RECORD EXTRACTS Start Marker

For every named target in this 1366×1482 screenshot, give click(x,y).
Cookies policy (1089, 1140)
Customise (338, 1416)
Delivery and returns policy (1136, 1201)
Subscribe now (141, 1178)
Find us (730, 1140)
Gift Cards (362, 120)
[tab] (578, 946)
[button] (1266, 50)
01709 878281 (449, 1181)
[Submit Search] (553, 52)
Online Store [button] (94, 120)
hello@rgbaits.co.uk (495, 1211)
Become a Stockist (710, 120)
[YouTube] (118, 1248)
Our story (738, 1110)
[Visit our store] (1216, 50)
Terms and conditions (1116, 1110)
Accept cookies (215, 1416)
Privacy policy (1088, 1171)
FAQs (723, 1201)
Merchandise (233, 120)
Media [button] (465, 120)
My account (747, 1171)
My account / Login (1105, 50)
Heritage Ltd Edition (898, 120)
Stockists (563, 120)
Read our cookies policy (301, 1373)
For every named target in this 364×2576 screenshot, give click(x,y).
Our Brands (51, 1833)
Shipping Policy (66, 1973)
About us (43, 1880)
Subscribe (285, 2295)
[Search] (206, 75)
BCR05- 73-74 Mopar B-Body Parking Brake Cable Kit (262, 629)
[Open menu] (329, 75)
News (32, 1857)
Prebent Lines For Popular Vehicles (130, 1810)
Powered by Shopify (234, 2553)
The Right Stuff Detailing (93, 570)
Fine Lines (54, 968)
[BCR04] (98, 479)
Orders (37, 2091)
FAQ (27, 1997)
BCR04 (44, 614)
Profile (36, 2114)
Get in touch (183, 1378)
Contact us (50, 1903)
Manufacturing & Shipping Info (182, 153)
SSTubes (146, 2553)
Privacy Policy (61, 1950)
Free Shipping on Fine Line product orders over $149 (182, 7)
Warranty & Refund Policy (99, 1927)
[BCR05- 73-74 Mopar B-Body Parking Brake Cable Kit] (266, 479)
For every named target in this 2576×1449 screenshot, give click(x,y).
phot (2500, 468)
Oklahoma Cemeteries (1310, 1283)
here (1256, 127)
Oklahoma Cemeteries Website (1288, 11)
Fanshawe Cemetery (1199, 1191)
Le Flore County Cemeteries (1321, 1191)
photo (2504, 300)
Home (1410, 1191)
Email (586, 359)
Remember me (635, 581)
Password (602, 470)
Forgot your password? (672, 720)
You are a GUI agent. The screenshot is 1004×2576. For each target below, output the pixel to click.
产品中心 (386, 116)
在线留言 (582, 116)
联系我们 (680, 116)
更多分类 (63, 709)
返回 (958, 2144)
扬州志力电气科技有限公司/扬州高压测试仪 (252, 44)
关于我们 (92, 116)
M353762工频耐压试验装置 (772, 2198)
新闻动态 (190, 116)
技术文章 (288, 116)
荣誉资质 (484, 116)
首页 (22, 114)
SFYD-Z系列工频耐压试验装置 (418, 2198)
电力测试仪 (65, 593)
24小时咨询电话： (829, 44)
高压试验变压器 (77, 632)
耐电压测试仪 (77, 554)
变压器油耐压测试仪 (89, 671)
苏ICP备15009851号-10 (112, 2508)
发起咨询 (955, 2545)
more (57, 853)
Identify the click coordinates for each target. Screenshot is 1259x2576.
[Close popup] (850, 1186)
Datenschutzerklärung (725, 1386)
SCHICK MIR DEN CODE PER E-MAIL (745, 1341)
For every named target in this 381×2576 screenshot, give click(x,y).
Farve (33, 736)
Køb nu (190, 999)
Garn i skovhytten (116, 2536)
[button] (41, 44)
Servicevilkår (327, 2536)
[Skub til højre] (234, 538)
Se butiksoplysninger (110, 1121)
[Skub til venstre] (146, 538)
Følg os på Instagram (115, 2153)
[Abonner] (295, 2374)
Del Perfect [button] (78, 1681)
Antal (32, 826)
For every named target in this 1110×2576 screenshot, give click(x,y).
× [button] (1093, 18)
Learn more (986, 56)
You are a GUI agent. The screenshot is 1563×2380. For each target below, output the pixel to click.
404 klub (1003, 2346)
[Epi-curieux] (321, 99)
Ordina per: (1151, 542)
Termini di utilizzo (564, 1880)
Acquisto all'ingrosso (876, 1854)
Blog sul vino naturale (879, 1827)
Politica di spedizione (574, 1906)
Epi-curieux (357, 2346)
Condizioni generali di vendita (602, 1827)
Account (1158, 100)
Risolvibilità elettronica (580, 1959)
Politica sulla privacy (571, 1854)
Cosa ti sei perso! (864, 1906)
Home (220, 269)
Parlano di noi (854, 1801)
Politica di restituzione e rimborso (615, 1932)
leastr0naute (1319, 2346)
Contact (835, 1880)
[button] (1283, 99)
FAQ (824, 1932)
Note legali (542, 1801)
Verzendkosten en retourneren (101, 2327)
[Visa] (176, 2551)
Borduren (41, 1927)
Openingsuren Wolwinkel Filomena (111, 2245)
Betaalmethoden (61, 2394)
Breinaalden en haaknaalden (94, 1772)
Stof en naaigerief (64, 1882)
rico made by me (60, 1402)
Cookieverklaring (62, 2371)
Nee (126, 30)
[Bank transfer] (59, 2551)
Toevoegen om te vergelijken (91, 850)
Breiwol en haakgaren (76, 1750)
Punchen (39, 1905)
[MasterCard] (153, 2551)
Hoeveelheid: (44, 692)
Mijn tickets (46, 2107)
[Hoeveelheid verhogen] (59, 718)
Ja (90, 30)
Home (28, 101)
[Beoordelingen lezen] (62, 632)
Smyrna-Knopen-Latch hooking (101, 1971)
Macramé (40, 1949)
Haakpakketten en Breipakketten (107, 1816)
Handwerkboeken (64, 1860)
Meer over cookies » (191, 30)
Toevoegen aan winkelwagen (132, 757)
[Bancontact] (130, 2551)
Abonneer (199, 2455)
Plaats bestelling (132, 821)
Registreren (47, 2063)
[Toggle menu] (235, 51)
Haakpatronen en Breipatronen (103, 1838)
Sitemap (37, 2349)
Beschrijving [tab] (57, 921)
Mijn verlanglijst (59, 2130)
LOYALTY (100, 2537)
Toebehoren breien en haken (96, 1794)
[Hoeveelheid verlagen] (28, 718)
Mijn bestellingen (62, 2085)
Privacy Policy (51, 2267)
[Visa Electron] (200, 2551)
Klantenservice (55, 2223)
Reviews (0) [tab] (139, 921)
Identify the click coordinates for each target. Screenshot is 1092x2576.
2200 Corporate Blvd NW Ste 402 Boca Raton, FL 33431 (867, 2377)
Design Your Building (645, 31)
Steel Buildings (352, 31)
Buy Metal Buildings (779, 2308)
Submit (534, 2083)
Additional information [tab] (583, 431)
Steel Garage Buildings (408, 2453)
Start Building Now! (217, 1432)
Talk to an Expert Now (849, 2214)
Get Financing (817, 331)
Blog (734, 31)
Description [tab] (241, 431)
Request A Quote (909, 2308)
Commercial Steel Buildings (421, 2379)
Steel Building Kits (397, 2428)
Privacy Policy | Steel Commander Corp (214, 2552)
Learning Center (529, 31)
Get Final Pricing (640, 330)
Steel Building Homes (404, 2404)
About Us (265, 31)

RECORD EXTRACTS End Marker

PROBLEM STATEMENT
Go to the line in the material above that contains "Orders (37, 2091)" and copy exactly from there through the line that contains "Oklahoma Cemeteries Website (1288, 11)", stopping after it.

RESPONSE BELOW
Orders (37, 2091)
FAQ (27, 1997)
BCR04 (44, 614)
Profile (36, 2114)
Get in touch (183, 1378)
Contact us (50, 1903)
Manufacturing & Shipping Info (182, 153)
SSTubes (146, 2553)
Privacy Policy (61, 1950)
Free Shipping on Fine Line product orders over $149 (182, 7)
Warranty & Refund Policy (99, 1927)
[BCR05- 73-74 Mopar B-Body Parking Brake Cable Kit] (266, 479)
For every named target in this 2576×1449 screenshot, give click(x,y).
phot (2500, 468)
Oklahoma Cemeteries (1310, 1283)
here (1256, 127)
Oklahoma Cemeteries Website (1288, 11)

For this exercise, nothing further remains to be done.